Brazil needs to undergo an immediate process of deradicalization. Mr. Bolsonaro and his supporters must face the consequences of their crimes and democracy must be safeguarded after having withstood for years a series of attacks unprecedented since redemocratization in 1985.

Never has the country been so close to seeing its democracy destroyed. Mr. Bolsonaro’s defeat at the polls, while demonstrating that Brazil still favours democracy, does not mitigate his alleged crimes and clear limits must be set on the use of political power by the president, by any president. The lack of accountability, whether by actions or by speeches and words, ends up opening the door to further abuses and anti-democratic attitudes. Now, if Mr. Bolsonaro’s insistent defence of military dictatorship and practices such as torture go unpunished, Lula da Silva, the current president, has no reason to worry when he defends foreign dictatorships, such as those of Nicolás Maduro in Venezuela or Daniel Ortega in Nicaragua – or even Vladimir Putin. As soon as democracy is relativized by one, it can also be taken for granted by all the others.

The ineligibility ruling against Jair Bolsonaro represents a significant step toward addressing his abuse of political power.

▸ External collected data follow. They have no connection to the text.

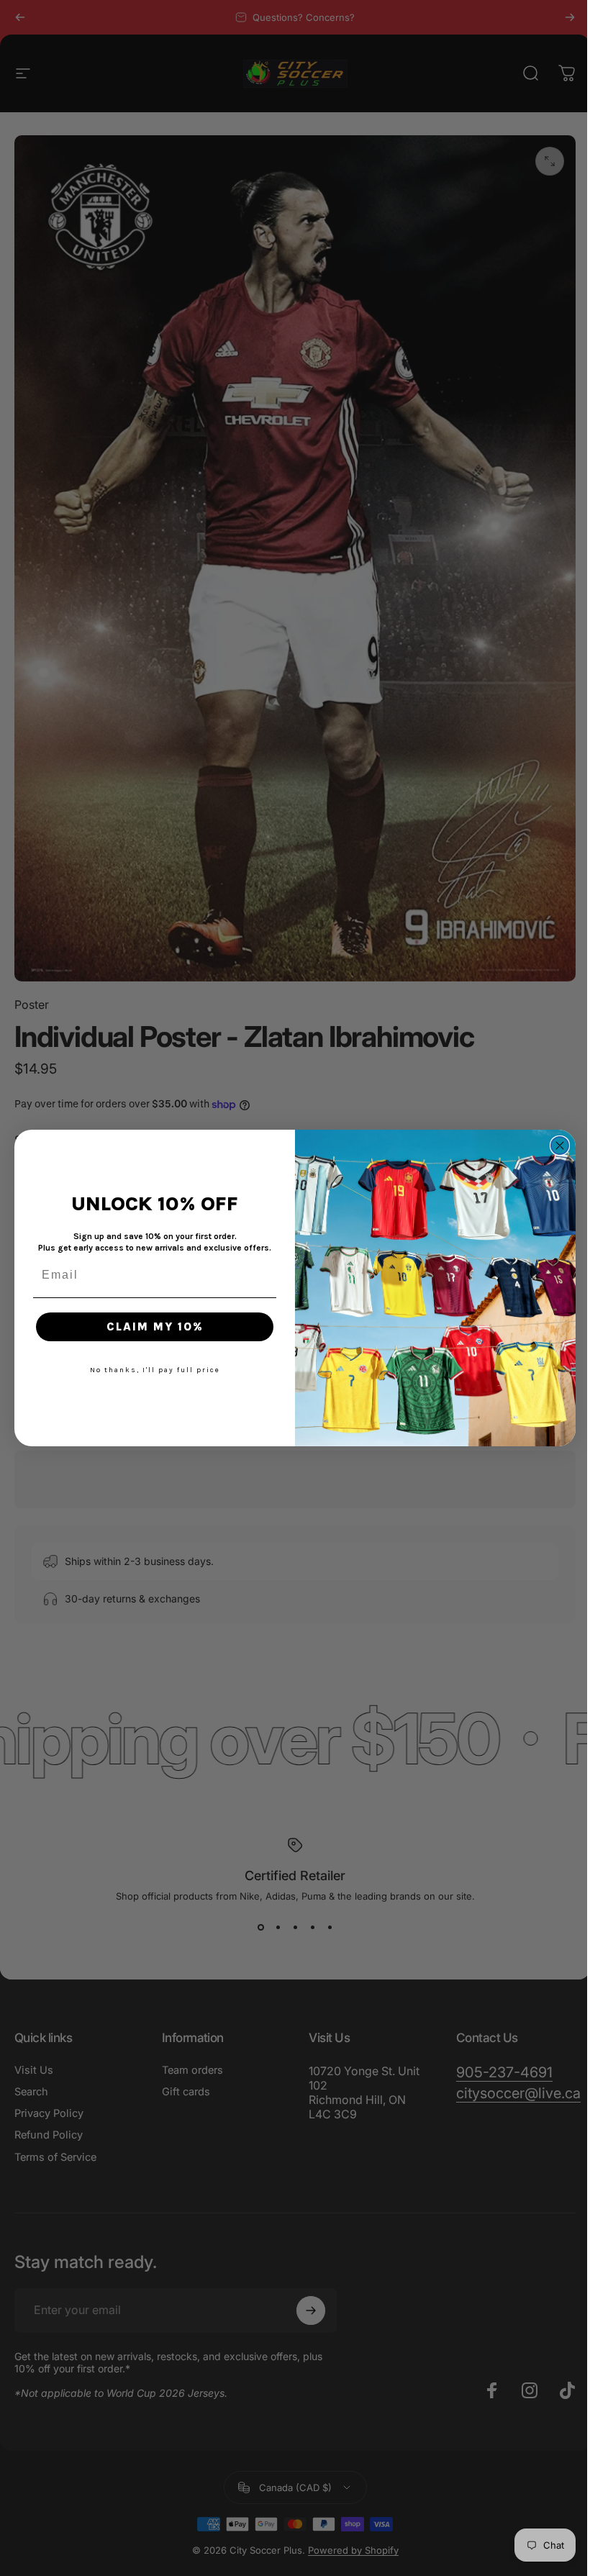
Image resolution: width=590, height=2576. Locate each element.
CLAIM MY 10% (149, 1326)
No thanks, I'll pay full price (149, 1370)
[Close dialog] (554, 1145)
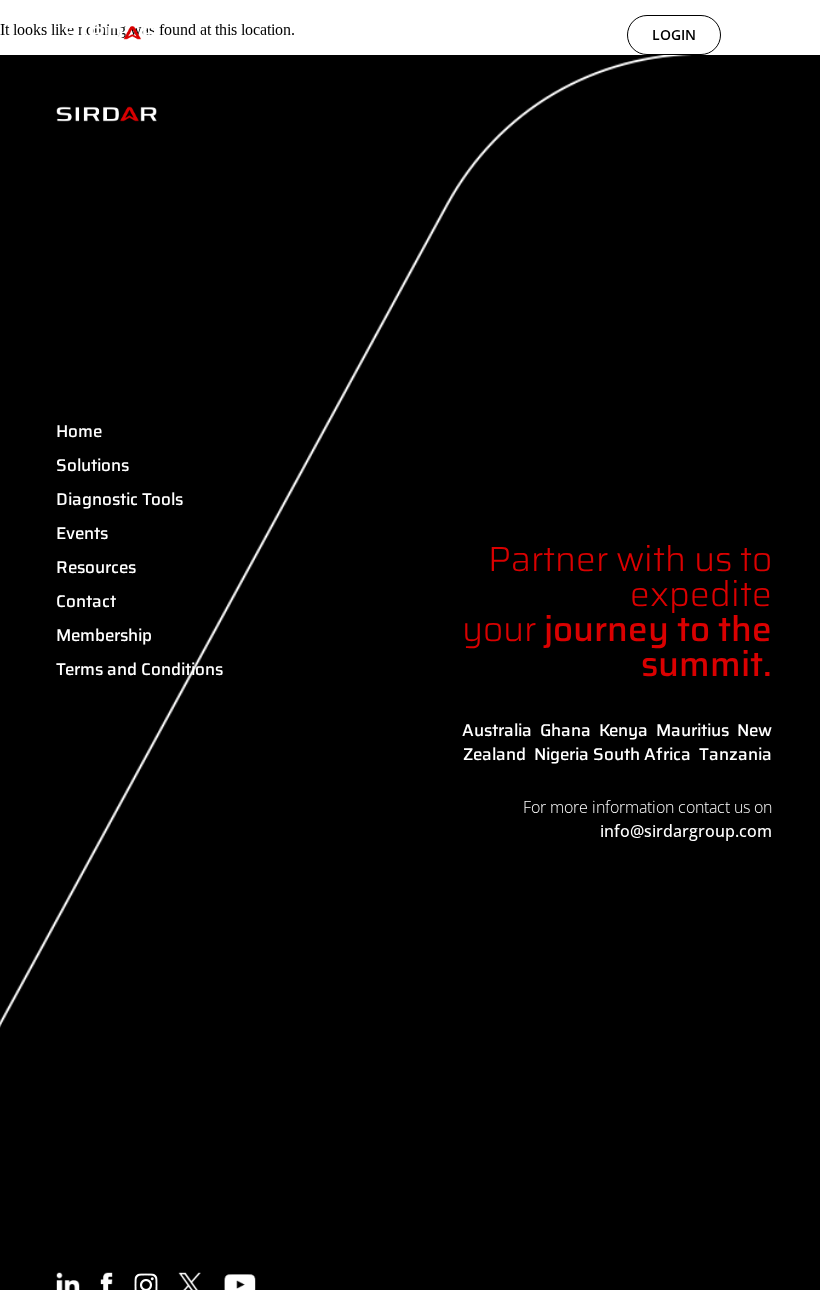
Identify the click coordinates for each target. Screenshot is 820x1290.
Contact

However, it is crucial to recognize that it falls short of the comprehensive accountability required for his actions during his presidency. Mr. Bolsonaro’s attacks on democratic processes demand further investigation and legal consequences. Only by preserving and strengthening its democratic institutions can Brazil ensure that no individual is above the law and that the voice of the people remains the cornerstone of its democracy.